ORLANDO – Adding imatinib to standard therapy for Philadelphia chromosome–positive acute lymphoblastic leukemia significantly improves overall, event-free, and relapse-free survival, investigators reported at the annual meeting of the American Society of Hematology.
Dr. Adele Fielding
A comparison of outcomes in the pre- and post-imatinib (Gleevec) eras for patients treated under the same standard therapy protocol (induction therapy followed by allogeneic hematopoietic stem cell transplant [alloHSCT]) showed that 3-year overall survival improved from 25% before imatinib was introduced to 43% after its introduction (P = .0001).
Similarly, 3-year event-free survival rates nearly doubled, from 19% to 37% (P less than .0001), and relapse-free survival went from 36% to 53% (P = .0001), said Dr. Adele Fielding of University College London.
The addition of imatinib increased the complete remission rate by 10% with no increase in transplant-related mortality, and allowed for a near doubling in the rate of alloHSCT.
"Although there are a number of studies which have now been published detailing the value of imatinib in this disease, this is the largest such study, and because of the very large number of patients treated on the same study without imatinib, it allows us to make certain and very sensible conclusions," Dr. Fielding said.
The trial, designated UKALL12/ECOG2993, initially enrolled 266 patients from 1993 to 2003. These patients (the pre-imatinib cohort) received two phases of induction therapy over 2 months, followed by matched sibling or unrelated donor myeloablative allogeneic hematopoietic stem cell transplant, unless the patient was medically unfit or had no suitable donor.
In March 2003, an additional 86 patients had consolidation with imatinib 600 mg daily after the second induction chemotherapy (late-imatinib cohort). Beginning in late 2005, an additional 89 patients received imatinib concurrently with the second phase of induction chemotherapy (early-imatinib cohort).
All patients who received imatinib resumed the drug, if they were able to tolerate it, for an additional 2 years following the alloHSCT.
Patients who did not undergo transplantation could be put on 2 years of imatinib maintenance at the discretion of the treating institution.
In the pre-imatinib cohort, 82% of patients had a complete response following induction. The addition of imatinib significantly improved responses, with 92% of patients in each of the imatinib cohorts having a complete response (P = .004).
The 3-year follow-up data from the trial show that in addition to the gains in overall, event-free, and relapse-free survival mentioned earlier, patients who received imatinib and who also underwent a per-protocol bone marrow transplant had a 59% 3-year overall survival, compared with 28% for those who received imatinib but not a transplant. Patients who underwent a transplant that differed from the specified protocol had a 49% 3-year overall survival. Rates of event-free survival were similar to those in the overall survival analysis.
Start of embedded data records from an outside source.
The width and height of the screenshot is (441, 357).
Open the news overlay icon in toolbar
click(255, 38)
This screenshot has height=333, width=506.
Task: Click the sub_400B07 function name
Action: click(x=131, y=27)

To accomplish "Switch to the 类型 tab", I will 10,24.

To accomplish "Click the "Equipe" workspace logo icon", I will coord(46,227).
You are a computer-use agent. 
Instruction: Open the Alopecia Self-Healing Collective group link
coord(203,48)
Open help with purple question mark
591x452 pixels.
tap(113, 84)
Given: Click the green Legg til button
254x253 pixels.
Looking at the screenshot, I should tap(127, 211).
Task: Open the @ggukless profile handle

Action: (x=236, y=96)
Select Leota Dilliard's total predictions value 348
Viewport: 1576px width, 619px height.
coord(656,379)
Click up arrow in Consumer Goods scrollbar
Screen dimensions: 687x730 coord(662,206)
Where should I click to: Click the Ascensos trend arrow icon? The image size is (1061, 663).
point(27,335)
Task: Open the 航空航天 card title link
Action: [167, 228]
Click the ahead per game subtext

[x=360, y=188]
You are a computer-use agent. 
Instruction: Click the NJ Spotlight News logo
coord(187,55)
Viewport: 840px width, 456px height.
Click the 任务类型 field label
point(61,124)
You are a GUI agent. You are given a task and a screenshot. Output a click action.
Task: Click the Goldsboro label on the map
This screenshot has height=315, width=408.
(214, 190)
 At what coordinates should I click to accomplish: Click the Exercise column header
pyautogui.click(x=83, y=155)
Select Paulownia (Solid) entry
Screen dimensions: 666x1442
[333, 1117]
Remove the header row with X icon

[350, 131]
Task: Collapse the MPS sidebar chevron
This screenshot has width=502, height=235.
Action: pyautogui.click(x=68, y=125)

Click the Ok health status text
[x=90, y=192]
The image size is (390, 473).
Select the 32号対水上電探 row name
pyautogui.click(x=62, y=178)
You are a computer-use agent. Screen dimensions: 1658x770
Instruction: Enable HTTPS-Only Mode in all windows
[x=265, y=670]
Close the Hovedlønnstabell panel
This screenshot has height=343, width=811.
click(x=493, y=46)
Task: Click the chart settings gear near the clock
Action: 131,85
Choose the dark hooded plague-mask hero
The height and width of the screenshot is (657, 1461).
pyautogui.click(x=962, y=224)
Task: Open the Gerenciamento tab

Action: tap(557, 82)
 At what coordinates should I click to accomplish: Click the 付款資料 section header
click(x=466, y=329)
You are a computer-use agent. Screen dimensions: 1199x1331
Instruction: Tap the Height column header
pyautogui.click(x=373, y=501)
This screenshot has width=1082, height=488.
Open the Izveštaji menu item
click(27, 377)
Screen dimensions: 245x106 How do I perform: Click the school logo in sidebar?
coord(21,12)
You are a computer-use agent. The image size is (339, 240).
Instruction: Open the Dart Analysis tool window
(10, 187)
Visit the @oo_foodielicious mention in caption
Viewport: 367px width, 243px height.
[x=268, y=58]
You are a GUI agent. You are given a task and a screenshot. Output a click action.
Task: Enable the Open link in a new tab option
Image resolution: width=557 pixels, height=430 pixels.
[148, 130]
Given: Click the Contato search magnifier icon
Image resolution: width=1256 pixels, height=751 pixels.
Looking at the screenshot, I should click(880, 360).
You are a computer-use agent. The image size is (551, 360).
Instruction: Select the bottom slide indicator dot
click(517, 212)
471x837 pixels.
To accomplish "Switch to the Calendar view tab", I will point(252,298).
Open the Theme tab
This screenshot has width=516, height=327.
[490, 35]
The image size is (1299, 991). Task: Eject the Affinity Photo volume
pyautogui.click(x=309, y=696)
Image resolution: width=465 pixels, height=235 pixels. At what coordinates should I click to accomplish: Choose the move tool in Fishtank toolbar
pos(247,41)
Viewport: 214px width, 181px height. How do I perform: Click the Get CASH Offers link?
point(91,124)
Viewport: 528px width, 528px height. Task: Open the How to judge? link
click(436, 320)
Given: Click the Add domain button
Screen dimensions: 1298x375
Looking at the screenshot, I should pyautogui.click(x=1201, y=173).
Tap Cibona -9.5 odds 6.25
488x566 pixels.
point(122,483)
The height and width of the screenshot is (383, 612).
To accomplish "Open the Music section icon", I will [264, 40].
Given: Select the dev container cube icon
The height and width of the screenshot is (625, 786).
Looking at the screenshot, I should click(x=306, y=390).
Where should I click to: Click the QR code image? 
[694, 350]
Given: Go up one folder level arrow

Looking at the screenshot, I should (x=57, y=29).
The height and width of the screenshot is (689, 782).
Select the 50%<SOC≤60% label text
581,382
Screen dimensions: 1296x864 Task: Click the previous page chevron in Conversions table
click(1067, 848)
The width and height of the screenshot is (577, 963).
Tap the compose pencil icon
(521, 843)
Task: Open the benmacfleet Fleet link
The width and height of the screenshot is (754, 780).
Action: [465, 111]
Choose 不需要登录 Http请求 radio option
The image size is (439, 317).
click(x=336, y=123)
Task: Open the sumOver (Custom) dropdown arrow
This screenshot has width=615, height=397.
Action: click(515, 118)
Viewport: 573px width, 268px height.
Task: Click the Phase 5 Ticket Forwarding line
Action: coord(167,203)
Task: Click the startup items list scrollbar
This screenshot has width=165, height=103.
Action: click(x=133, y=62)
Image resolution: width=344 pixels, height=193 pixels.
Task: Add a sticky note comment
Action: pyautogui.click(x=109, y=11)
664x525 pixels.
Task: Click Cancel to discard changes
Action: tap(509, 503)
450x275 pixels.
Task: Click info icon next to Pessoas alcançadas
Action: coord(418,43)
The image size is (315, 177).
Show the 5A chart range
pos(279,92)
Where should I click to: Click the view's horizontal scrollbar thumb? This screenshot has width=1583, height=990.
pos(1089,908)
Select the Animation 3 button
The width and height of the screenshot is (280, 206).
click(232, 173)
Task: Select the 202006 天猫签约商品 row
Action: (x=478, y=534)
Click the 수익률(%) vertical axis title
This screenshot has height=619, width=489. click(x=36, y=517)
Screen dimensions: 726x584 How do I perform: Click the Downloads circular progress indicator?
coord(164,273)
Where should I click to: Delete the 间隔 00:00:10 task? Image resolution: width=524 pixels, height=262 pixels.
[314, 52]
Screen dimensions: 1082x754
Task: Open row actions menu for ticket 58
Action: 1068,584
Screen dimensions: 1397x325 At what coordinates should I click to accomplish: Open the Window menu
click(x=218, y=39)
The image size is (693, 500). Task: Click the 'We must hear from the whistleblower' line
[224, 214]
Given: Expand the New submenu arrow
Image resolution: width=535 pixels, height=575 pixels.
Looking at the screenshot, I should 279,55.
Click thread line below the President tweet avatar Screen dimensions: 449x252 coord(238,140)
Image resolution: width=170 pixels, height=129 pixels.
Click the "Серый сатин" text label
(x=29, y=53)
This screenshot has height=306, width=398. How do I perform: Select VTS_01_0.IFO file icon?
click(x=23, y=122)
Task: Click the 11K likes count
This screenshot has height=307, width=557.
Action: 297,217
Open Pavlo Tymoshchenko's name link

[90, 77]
Risk of relapse over 3 years among patients who received imatinib and a per-protocol transplant was 25%, compared with 49% for imatinib/non-protocol transplant, and 73% for imatinib but no transplant.
The investigators also found that the early imatinib dosing strategy was associated with better outcomes than the late strategy, with 3-year overall survival rates of 48% vs. 34%, respectively (P = .05), event-free survival of 45% vs. 29% (P = .04), and relapse-free survival of 62% vs. 45% (P = .02).
In a comparison of all patients who achieved a complete response to induction but did not undergo bone marrow transplant, imatinib was associated with an improvement in overall survival (24% vs. 18% for patients treated pre imatinib; P = .02 in multivariate model controlling for age and white blood cell count). But when patients who relapsed or died within the median time to bone marrow transplant were excluded from this analysis, the investigators found no significant difference between the groups, with overall survival of 24% for imatinib and 22% pre imatinib.
"It appears that the improved outcome relates principally to a higher rate of allogeneic transplantation, with a very modest or possibly no long-term benefit to imatinib if transplant is not achieved," Dr. Fielding concluded in her data presentation.
Dr. Fielding had no disclosures. A coauthor, Dr. Anthony H. Goldstone, disclosed receiving honoraria from Roche.